And the people making "A Prophet" were just bullshitting. Didn't they mention somewhere that they were interesting in creating heroes for a young Arab audience? The show has nothing to do with morals of the day. If anything, it's about the pleasures of crime; made all the more sweet by the minor tragedies which always come to good. Much better than that boring movie about Mesrine (which brings us back to Black Swan + Vincent Cassel).

I really was looking forward to enjoying the pleasure of the Black Swan. I'm not now. No, I certainly am not. That won awards? I've been in this cave too long. I'll stick to The Red Shoes, I think.

Jog sold it for me, John. I'd previously entertained the fantasy that Black Swan would be like The Red Shoes, but with the twenty-minute centerpiece a steal from Dracula: Pages From A Virgin's Diary - y'know: "Foreigners! From The East!"

Maybe Vincent Cassel could rock the ascot and robe combo, like Anton Walbrook, I think.

http://fuckyeahnouns.com/jodie%20foster

If I were a better nerd I'd say something about Jean-Luc Picard + God, but reading that interview... Goddamn, there is nothing more obnoxious than fellow filmmakers defending Polanski? Not even a defence! Just a causal dismissal of the possibility of culpritability. For fucks sake you French old man...

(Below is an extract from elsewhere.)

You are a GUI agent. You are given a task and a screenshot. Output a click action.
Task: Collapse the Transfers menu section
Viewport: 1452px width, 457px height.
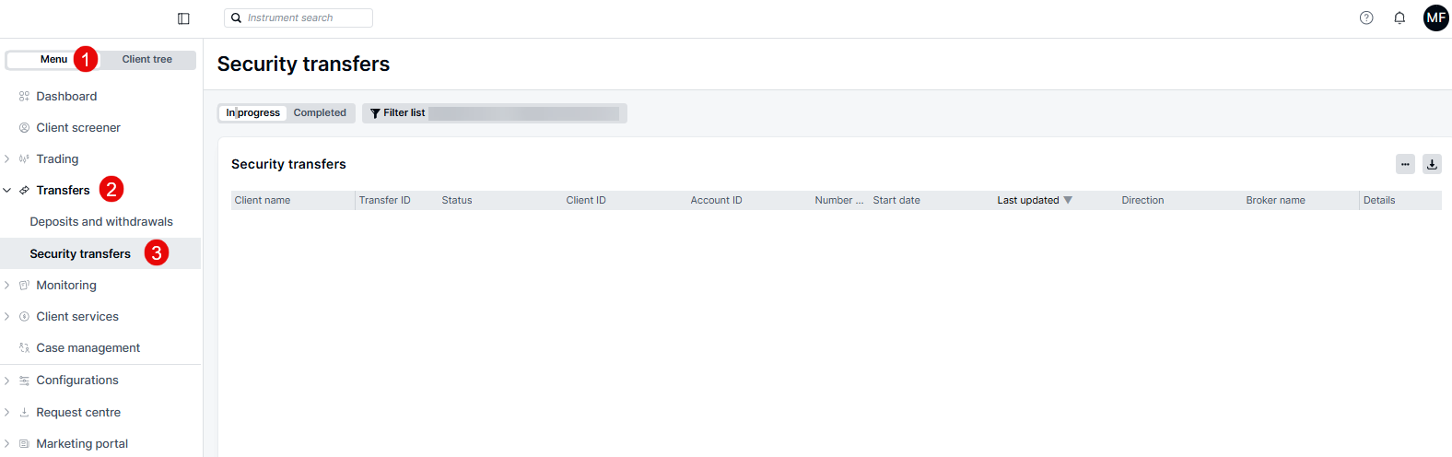7,191
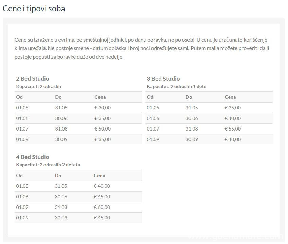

The way I viewed Black Swan was a story about what happens when you realize that what you're doing, the way you live your life, isn't working, will never work and in fact has never worked at all, and about how that realization is impossible to survive because it requires re-invention on a magnitude that the human psyche can't take.

I liked how bare-faced it was about its Polanski influences. I liked how Portman seemed to wallow in her own filth. I think that as a testament to the potent combination of self-loathing and obsession the film is quite an achievement and strikes a dark chord with me, personally.

What did Jog mean about DFW being right about Aronofsky? Is it in an essay that I can read?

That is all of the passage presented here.